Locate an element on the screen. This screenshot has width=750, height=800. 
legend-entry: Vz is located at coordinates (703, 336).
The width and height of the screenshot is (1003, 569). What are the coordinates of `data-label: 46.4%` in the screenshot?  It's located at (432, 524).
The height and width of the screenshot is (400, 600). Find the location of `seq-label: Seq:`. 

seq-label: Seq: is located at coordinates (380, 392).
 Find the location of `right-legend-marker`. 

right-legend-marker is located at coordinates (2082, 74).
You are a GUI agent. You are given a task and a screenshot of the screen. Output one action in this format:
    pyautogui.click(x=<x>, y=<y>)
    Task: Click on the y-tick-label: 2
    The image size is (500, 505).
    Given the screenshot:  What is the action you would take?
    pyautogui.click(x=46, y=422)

================

Count how many lines of the records contain the word "What" and give only that number.

ANSWER BOX –
2